Try it: With the line containing "Click the confirm" as the starting point, output every line of the data below through its final line, character for character.

___ Material for this exercise

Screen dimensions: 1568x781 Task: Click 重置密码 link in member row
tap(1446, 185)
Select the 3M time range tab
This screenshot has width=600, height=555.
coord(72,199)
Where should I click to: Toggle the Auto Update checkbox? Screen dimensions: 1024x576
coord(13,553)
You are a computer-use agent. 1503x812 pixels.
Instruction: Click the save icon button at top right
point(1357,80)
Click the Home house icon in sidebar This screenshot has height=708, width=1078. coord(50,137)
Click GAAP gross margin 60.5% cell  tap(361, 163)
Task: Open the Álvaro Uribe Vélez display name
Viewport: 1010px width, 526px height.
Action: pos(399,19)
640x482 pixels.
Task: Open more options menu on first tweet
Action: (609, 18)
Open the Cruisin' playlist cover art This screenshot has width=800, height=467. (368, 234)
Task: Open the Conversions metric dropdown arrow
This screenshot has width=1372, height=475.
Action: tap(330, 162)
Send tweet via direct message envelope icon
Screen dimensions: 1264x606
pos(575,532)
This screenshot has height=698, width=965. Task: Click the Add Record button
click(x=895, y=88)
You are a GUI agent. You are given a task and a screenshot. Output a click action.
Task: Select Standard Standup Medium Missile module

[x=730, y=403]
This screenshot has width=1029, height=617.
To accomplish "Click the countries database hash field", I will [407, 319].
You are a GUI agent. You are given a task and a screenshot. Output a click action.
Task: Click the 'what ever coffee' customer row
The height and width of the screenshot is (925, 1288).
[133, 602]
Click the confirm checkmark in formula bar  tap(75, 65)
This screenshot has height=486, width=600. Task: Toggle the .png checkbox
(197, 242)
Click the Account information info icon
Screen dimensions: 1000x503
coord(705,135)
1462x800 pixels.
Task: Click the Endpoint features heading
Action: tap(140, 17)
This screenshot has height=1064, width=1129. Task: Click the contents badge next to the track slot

______

Response:
Click the confirm checkmark in formula bar  tap(75, 65)
This screenshot has height=486, width=600. Task: Toggle the .png checkbox
(197, 242)
Click the Account information info icon
Screen dimensions: 1000x503
coord(705,135)
1462x800 pixels.
Task: Click the Endpoint features heading
Action: tap(140, 17)
This screenshot has height=1064, width=1129. Task: Click the contents badge next to the track slot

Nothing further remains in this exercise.